需要异地就医备案。本人办理需持社保卡和身份证,委托他人代办的需持办理人身份证和就医人身份证、社保卡。参保人员异地就医门诊直接结算时,只需与医疗机构结算应由个人负担的费用,属于医疗保险基金支付的费用,由就医地经办机构审核后与医疗机构结算。
拓展资料:
1.京津冀异地就医门诊直接结算适用人群:
参加城镇职工、城乡居民基本医疗保险,且符合京津冀基本医疗保险规定的异地安置退休、异地长期居住及常驻异地工作的参保人员,按规定办理异地就医直接结算手续后,可在京津冀试点医疗机构实现异地就医门诊直接结算,并结合试点工作进展情况适时扩大人群范围。
2.京津冀异地就医门诊直接结算结算流程:
参保人员异地就医门诊直接结算时,只需与医疗机构结算应由个人负担的费用,属于医疗保险基金支付的费用,由就医地经办机构审核后与医疗机构结算。 参保人员因特殊原因需要全额垫付结算的医疗费用(指未实行或无法实行门诊直接结算的医疗费用),按原政策规定和流程回参保地手工报销。

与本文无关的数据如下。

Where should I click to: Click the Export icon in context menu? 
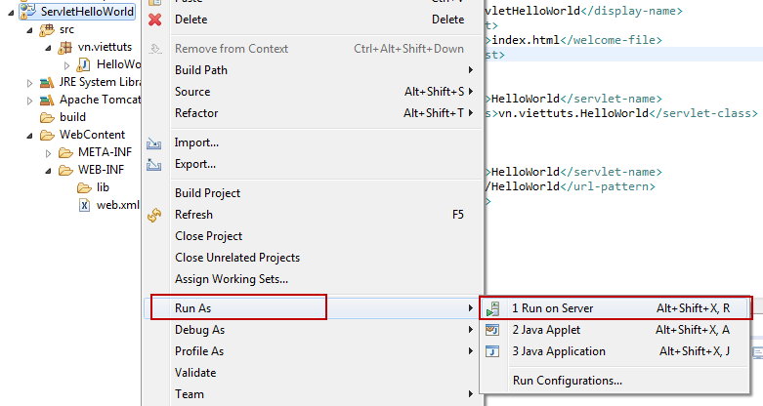153,164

3.京津冀跨省异地就医普通门(急)诊医疗费用直接结算的标准:
基本医疗保险药品目录、医疗服务设施和诊疗项目范围等的支付范围执行就医地规定;医疗保险基金起付标准、支付比例、最高支付限额等执行参保地基本医疗保险政策。
4.异地就医待遇标准
(一)“三类”人员(异地安置退休人员、异地居住人员、异地长期工作(务工)人员)
办理异地就医备案后,在参保地不可使用社保卡就医,在异地定点医疗机构就医,住院和门诊特殊疾病起付线、支付比例按照我市就医标准执行。

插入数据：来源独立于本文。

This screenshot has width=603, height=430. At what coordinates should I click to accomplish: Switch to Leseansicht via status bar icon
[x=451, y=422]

异地就医每次住院结算后再次住院不需重新申请备案;办理异地就医备案后,半年内一般不得再次变更就医地,半年内确实需要变更的,在变更地定点医疗机构直接住院发生的医疗费用由个人先行垫付,按异地转诊转院人员类型回参保地进行报销,门诊特殊疾病费用不予报销;在非定点医疗机构住院的,按照参保地有关规定执行;属性由异地更改为本地后,半年以上可再变更为异地。
(二)转诊转院人员
办理异地就医备案后,医疗保险范围内住院医疗费用个人先行自付10%,起付标准和报销比例按我市三级医疗机构住院标准执行。